4 Ways To Rebuild Relationships in Recovery

After getting clean many expect an almost overnight change and applaud from their nearest ones as well. The road has been long and winded and often we thought we just wouldn't make it. That this life was not for us.

That we didn't have what it takes to live in this skin.

Every minute felt like another stabbing pain.

Yes, that is how many feel about that long road to finally figuring out how to live in this paper-thin skin without relying on drugs, food and alcohol. 

So when we finally do figure it out, we tend to expect an appreciation and applause from our surroundings as well.

After all, we made it. We are still here breathing that sweet air, that once felt so cold and chilled right into our bones.

The thing is, our family has most likely been through hell and back to just stick around for someone who is actively engaged in self-destruction. That is a pretty painful thing to stand by and no one can force anyone to get better, before they themselves decide the time has come to let go and move on. And many never do. And so they say goodbye to this place as their body crackles from the pressure one day. As family one can only wait and watch that - and hope that their loved one is not one to succumb. Pretty suffocating to say the least.
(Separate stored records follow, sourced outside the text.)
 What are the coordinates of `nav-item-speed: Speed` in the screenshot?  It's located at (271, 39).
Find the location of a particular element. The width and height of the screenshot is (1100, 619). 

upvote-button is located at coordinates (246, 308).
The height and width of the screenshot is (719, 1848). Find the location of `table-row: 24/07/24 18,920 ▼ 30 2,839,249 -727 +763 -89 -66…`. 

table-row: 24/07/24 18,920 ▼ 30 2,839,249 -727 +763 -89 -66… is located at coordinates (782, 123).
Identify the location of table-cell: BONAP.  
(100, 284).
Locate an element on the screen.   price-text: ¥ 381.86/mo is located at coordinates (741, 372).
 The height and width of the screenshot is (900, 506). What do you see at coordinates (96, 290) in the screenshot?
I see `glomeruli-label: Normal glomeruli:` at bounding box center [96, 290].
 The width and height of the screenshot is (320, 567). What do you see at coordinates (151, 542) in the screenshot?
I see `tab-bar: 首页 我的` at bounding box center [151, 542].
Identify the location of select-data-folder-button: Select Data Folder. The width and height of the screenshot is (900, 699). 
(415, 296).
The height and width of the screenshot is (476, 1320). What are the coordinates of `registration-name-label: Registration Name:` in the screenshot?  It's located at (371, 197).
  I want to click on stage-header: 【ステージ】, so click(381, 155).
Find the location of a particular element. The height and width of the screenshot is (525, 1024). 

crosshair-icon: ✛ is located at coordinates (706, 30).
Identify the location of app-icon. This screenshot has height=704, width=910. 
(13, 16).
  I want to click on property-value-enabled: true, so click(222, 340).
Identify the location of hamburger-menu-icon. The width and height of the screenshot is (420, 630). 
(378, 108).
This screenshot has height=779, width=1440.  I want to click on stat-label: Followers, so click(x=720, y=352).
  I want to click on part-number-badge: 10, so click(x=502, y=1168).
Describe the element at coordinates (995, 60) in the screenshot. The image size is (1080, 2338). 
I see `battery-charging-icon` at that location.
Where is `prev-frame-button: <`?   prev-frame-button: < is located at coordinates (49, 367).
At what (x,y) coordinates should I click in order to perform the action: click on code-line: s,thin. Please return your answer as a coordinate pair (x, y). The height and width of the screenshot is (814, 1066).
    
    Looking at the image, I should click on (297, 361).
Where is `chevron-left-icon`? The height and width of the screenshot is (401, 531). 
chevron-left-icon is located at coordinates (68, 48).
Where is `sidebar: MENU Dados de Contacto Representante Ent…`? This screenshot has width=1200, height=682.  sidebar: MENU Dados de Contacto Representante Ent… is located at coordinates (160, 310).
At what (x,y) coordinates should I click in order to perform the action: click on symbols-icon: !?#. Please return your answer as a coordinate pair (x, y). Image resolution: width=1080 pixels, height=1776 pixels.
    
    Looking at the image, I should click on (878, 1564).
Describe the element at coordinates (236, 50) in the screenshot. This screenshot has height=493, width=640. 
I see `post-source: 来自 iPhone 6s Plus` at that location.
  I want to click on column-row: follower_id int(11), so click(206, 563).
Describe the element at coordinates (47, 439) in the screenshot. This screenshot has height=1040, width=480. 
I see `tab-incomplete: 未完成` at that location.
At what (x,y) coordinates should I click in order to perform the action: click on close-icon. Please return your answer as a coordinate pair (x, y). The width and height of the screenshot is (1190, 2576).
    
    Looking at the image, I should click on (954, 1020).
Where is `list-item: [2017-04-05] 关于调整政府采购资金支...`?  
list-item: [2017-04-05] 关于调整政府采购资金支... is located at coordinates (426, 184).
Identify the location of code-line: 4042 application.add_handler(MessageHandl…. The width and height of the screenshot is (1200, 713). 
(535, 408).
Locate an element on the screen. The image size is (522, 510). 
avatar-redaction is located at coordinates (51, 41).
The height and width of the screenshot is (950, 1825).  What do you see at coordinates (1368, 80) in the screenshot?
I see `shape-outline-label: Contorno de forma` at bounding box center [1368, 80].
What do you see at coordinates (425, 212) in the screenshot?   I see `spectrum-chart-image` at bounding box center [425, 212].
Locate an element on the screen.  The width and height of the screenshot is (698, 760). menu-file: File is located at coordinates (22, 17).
When we finally get clean, our family is often times totally drained. So here are 4 simple ways to rebuild relationships in early recovery:

1. Give it time. Forgiveness takes time. Just because you are clean doesn't mean your family won't need some time to recover at their own pace too. Yes, they need some time to recover from you. It's nothing personal, but addiction is not an easy family member to live around.

2. Listen more, talk less. Don't explain everything all the time. They need time sometimes to vent and express their hurt and frustration. After all they are not turning to drugs and alcohol as a coping mechanism, so there will be more outwards venting, as they too are only human.

3. Be tolerant. Don't begin your recovery by focusing on changing your family members' character deficits and shortcomings. Do not be that annoying person why thinks (s)he is going to perfect everyone else and get involved in their self-development in life, just because you had an epiphany. It didn't work that way for you most likely, so let other people be the way they are. Each has their own path to walk.

4. Accept the way it is. That sometimes things fall apart and cannot be repaired. Sometimes people have to withdraw to not drown with you. Sometimes they can't go back. Sometimes they will leave you and not look back. Sometimes we need to accept that we hurt someone so much that the wounds cannot be healed totally. That regardless of how much we might have changed and however much we say, they still need to walk away from us. And we need to allow them to go. Perhaps using this as a reminder that some things cannot be erased, some memories just hurt too much. And to never ever let ourselves go that far again and repeat those actions, ever. Knowing that in the end, everything will be okay. Even if it is sad in the moment. Sadness is just a feeling and it too will pass, with time. That we can even feel sadness and regret is a sign of our recovery. Of that we are now able to feel pain outside ourselves - and understand the impact of our actions. This is a healthy sign that we are increasing our Emotional Intelligence and social skills. It is a sign that we can handle difficult feelings without needing to numb out. In turn, we will be given access to happy feelings too. That is how it all works out.